Драгоценность на серебряном блюде. Воспоминания о Джидду Кришнамурти - страница 8



В этих нескольких словах он объяснил мне двойственность противоположностей и источник конфликта. Когда человек пытается стать смелым, значит, он боится.

Попытка быть ненасильственным подразумевает насилие. Всякий раз, когда мы пытаемся чего-то добиться, происходит все неестественно наоборот! Это важная часть его учения. Вместо того чтобы заставлять себя дисциплинироваться, нужно позаботиться о том, чтобы положить конец лени. У лени есть причина: возможно, человек не ест, не спит или не занимается спортом должным образом, или его тело устало, и у него нет достаточно энергии. Вместо того чтобы исправлять эту главную причину, кто-то пытается культивировать дисциплину, заставляя себя. Но это равносильно увековечиванию лени, потому что между ними продолжается борьба, порождающая дальнейший конфликт.

В другой раз, после разговора о способах прекращения конфликтов, я спросил его: «Сэр, о ваших выступлениях известно и объявлено за 6 месяцев. Если в тот день, когда вам нужно выступить с докладом, вы не захотите этого, разве это не создаст конфликт?» Он сказал: «Нет, сэр. Если мне не хочется выступать с докладом, я не буду его читать. Но такого никогда не было». В течение почти 50 лет он выступал с докладами, и никогда не случалось срывов из-за его нежелания выступить! Это вынудило меня понять, что прекращение конфликта не предполагает внутреннего сопротивления тому, что было запланировано; нет капризности, никаких симпатий и антипатий. Свобода – это не отсутствие структуры, а отсутствие сопротивления внутри нас!

Когда Кришнаджи (это имя, с которым мы все обращались к нему; в Индии – джи добавляется к имени, чтобы выразить как уважение, так и привязанность) разговаривал с молодыми учениками, он говорил с ними на их уровне понимания. С ученым Дэвидом Бомом он разговаривал на его уровне понимания; но в любом случае он был одинаково полон энтузиазма, независимо от того, с кем разговаривал. Он не оценивал людей с точки зрения положения или достижений, как это принято в социуме. Я всегда находил его бдительным, чутким, знающим и уважительным даже к самому маленькому человеку… В нём не было и следа лени или усталости.
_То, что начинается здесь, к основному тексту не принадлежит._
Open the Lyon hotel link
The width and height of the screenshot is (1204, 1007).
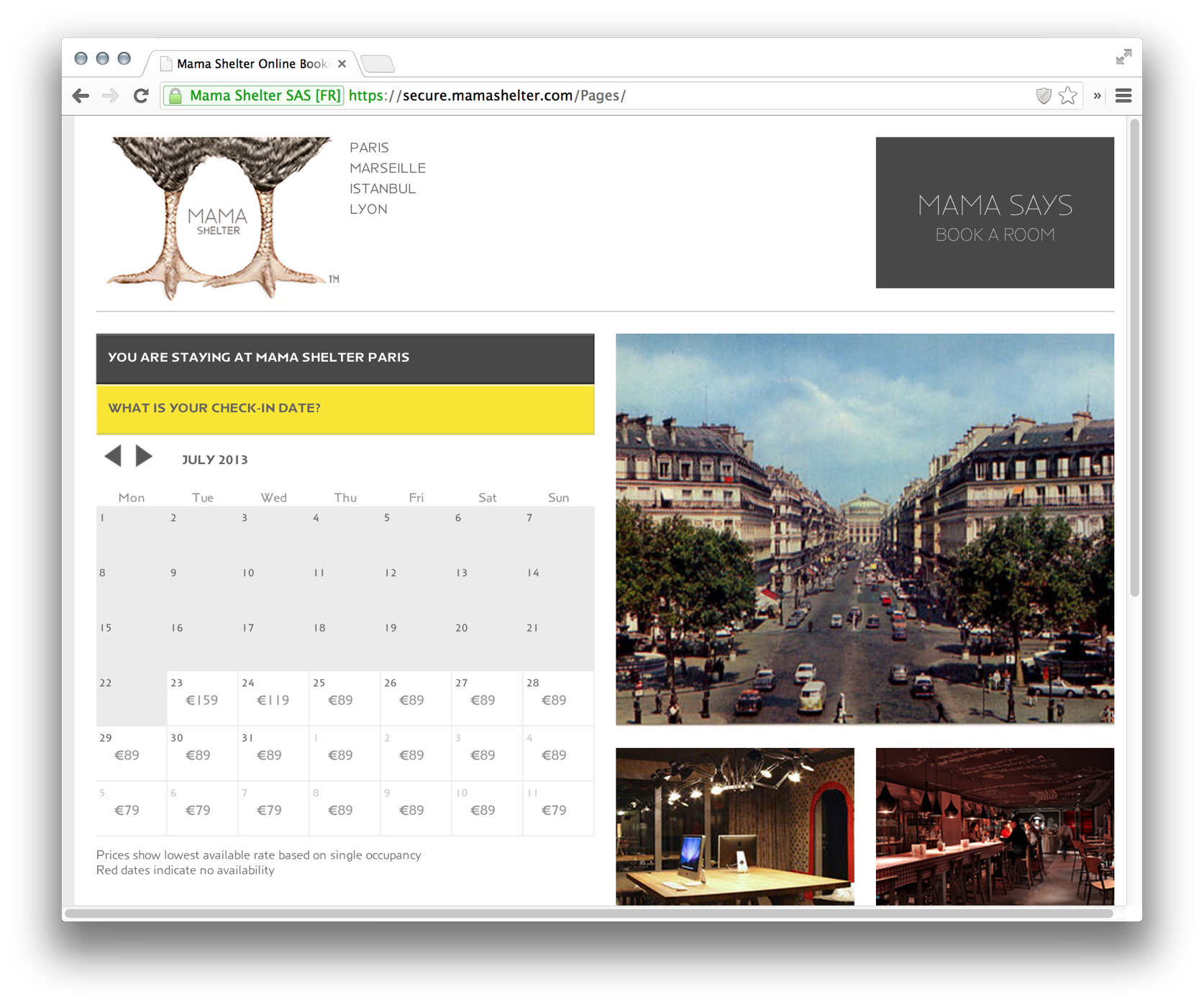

Переполняющая доброжелательность ощущалась к каждому человеку, но это не означало установление компромисса в отношении истины или избегания её, даже если кому-то будет горько её принимать.

В 1960-х годах, я подошёл к нему после выступления одновременно с неким джентльменом из аудитории, преисполненным комплиментов Кришнамурти и воскликнувшим: «Прекрасная беседа, сэр, прекрасная беседа, какой чудесный доклад!». После того как он ушёл, Кришнаджи повернулся ко мне и сказал: «Это оскорбление, сэр! Для меня это означает, что здесь я изо всех сил старался поделиться правдой о жизни, и вместо того, чтобы исследовать сказанное мною, этот человек почувствовал себя развлечённым моим выступлением!» Он не любил похвал и воспринимал громкий комплимент, как унижение, как досадное непонимание смысла его учения.

В 1960-х годах я хотел запечатлеть его на фото, и целый день носил с собой фотоаппарат; но в те дни он не позволял делать никаких фотографий. Он также не позволял никому делать записи во время своих лекций. Он не хотел, чтобы его лекции сводились к форме получения знания. Он хотел, чтобы они были опытом совместного видениясказанного им. Поэтому он неоднократно подчёркивал, что не читает лекцию: «Это не некоторая информация, передаваемая мною, и которой у вас нет. Мы смотрим на сказанное вместе, как два друга». Хотя, он говорил со всеми собравшимся, он неоднократно подчёркивал, что по сути это был разговор один на один между двумя друзьями, и что нам необходимо использовать его утверждения, как зеркало, которое держат перед собой для взгляда на свою жизнь и проверки её на соответствие. Если сказанное им было правдой или таковой не являлось, не было никакого обязательства принимать это слепо.